Problema propuesto
Transcribe del fragmento sobre los chalecos amarillos el pasaje que empieza en "Sin compromiso ni" y termina en "contraprestación ni reciprocidad.".

Fragmento
/---

Mientras se producían manifestaciones espontáneas de solidaridad, de donaciones para contribuir a la reconstrucción y múltiples mensajes de todo el mundo civilizado para apoyar el ánimo de los franceses y al gobierno de Francia ante esta desgracia, los tristemente célebres agitadores llamados de “chalecos amarillos”, una vez más vandalizaron varios lugares de la capital y se reunieron para protestar por tales gestos, cuando para ellos lo importante es resolver en Francia las muchas deficiencias económicas y sociales de sectores sociales empobrecidos.
Olvidan que “No solo de pan vive el hombre”. No se consideran garantes de la cultura de Occidente. Todo es culpa del “capitalismo”, aunque se beneficien de sus avances, o de los otros, porque no asumen sus responsabilidades personales: ven “la paja en el ojo ajeno pero no la viga en el propio”. Ven de manera inmediatista y primaria el deber del Estado de suplir sus carencias y a la vez un ilimitado ejercicio de sus derechos individuales.
Sin compromiso ni práctica de sus deberes. Sin obligaciones hacia los otros ni respeto de lo ajeno. Es un denominador común que encontramos en Europa, en Francia, Alemania o España, en América Latina, en Colombia, Venezuela, México o Nicaragua, de grupos que instigan y provocan violencia cuando protestan, sea o no una razón legítima la que los mueva. Es una de las secuelas más persistentes del populismo como estrategia política para acceder al poder y como efecto perverso de su usufructo, sin contraprestación ni reciprocidad.

\---

Bloque de datos
/---

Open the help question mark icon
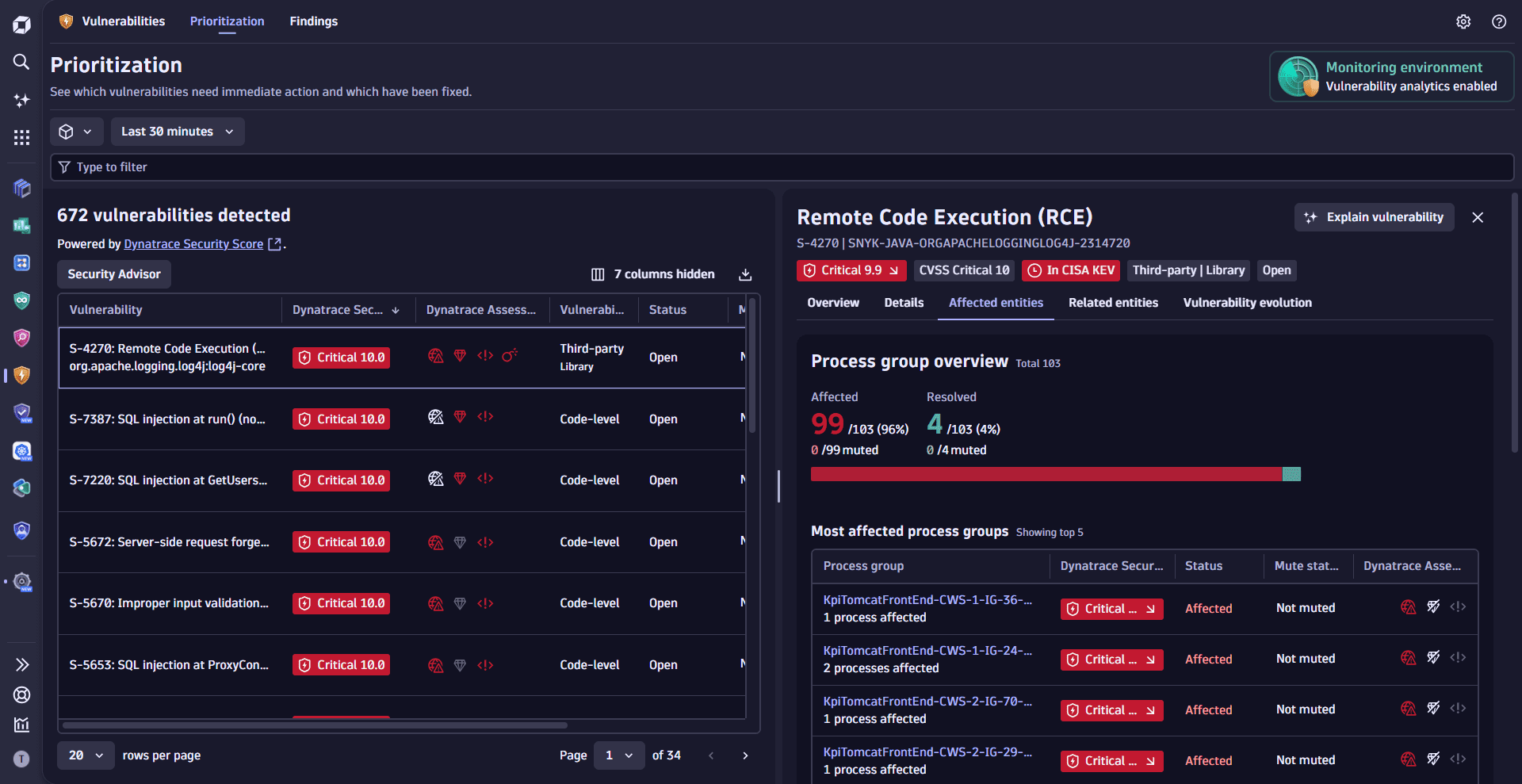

\---

Solución del problema
Sin compromiso ni práctica de sus deberes. Sin obligaciones hacia los otros ni respeto de lo ajeno. Es un denominador común que encontramos en Europa, en Francia, Alemania o España, en América Latina, en Colombia, Venezuela, México o Nicaragua, de grupos que instigan y provocan violencia cuando protestan, sea o no una razón legítima la que los mueva. Es una de las secuelas más persistentes del populismo como estrategia política para acceder al poder y como efecto perverso de su usufructo, sin contraprestación ni reciprocidad.